(Activity) Records follow. Print exactly the lines from the one that has "Where should I click to: Select" through the one that has "Where should I click to: Expand", inclusive, and omit the pictures.

━━━━━ Record excerpts ━━━━━

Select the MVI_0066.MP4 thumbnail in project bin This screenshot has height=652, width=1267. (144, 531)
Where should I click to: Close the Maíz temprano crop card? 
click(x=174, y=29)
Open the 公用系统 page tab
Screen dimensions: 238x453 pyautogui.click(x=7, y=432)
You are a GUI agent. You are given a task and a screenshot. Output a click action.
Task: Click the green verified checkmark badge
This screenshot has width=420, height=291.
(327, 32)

━━━━━
━━━━━ Record excerpts ━━━━━

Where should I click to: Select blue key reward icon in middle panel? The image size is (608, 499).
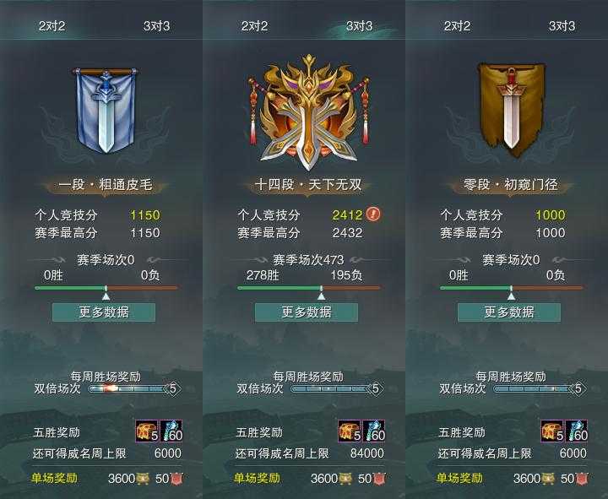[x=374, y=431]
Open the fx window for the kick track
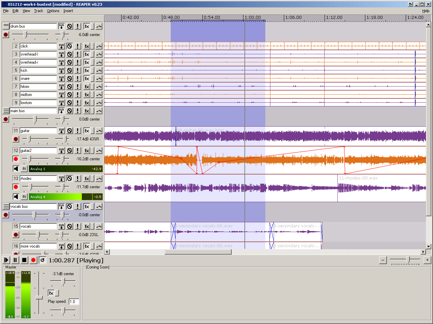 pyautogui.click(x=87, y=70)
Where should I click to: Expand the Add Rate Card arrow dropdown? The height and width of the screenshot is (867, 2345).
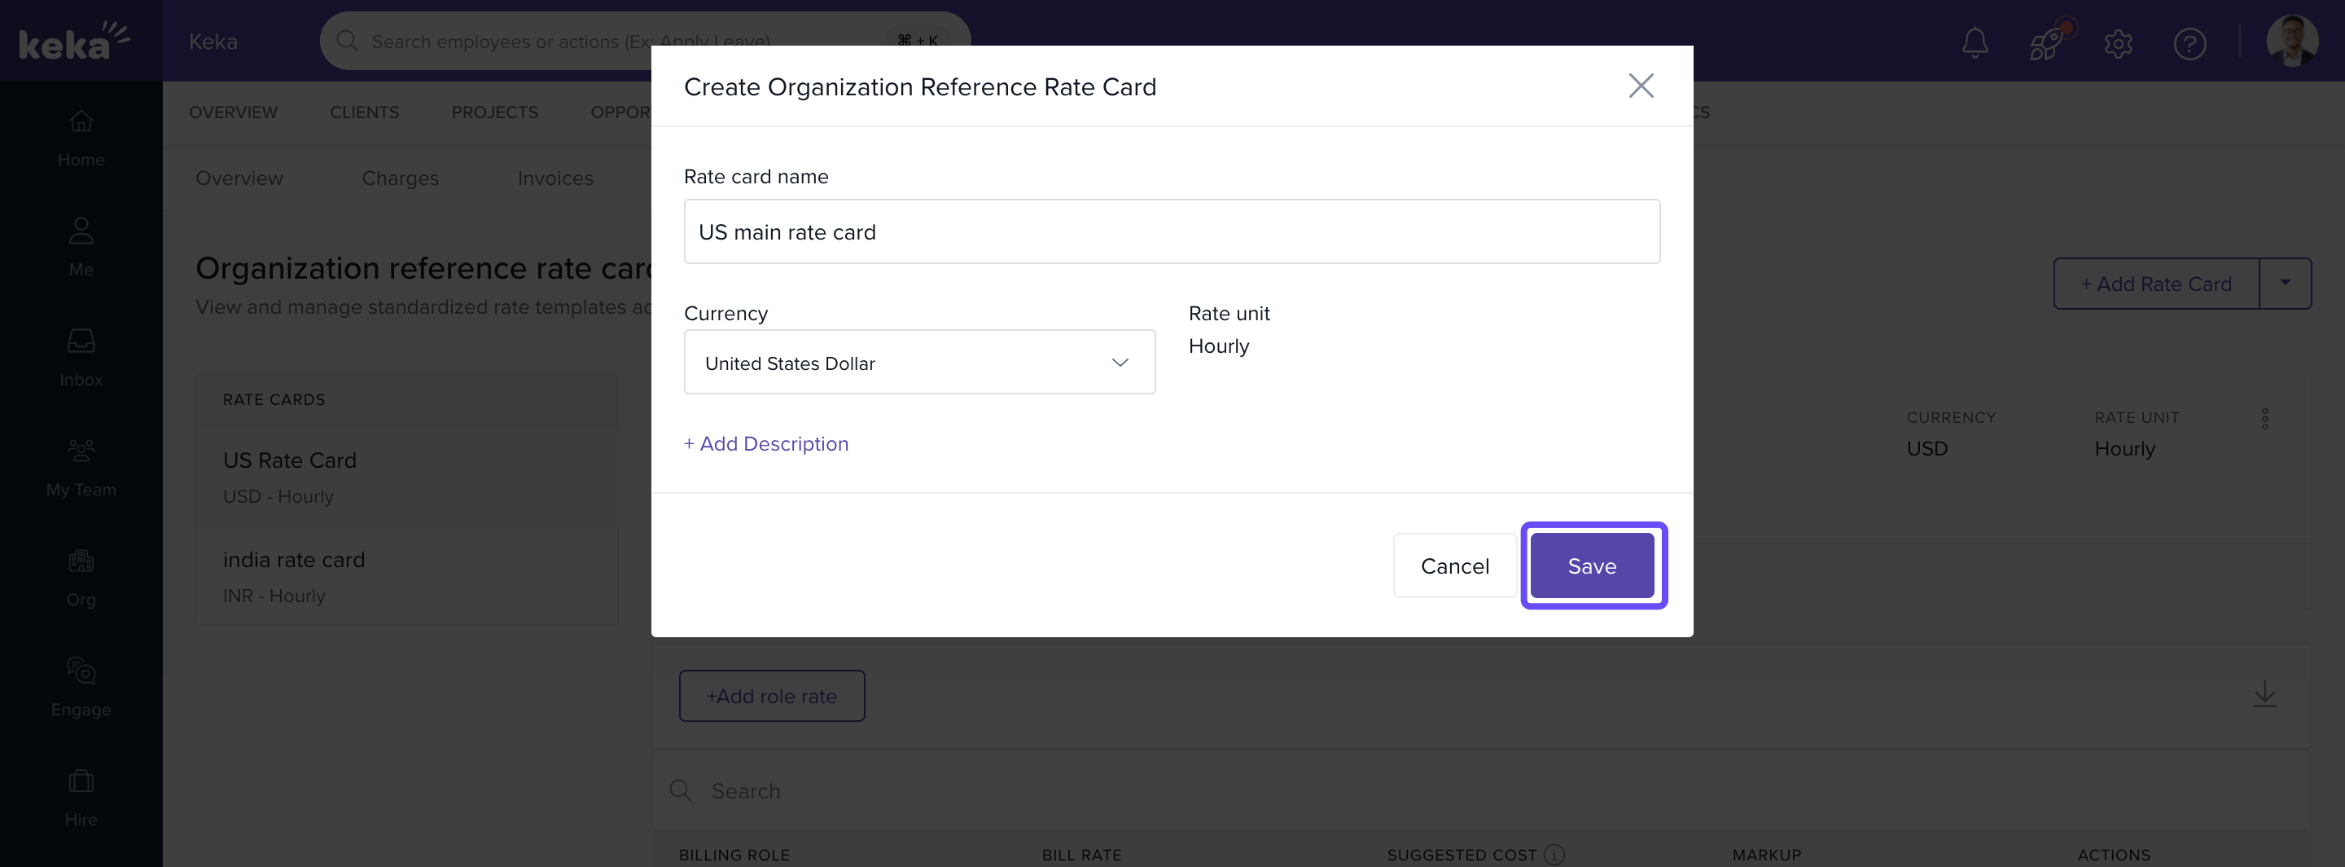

━━━━━

(Solution to the exercise)
Where should I click to: Select blue key reward icon in middle panel? The image size is (608, 499).
[x=374, y=431]
Open the fx window for the kick track
 pyautogui.click(x=87, y=70)
Where should I click to: Expand the Add Rate Card arrow dropdown? The height and width of the screenshot is (867, 2345).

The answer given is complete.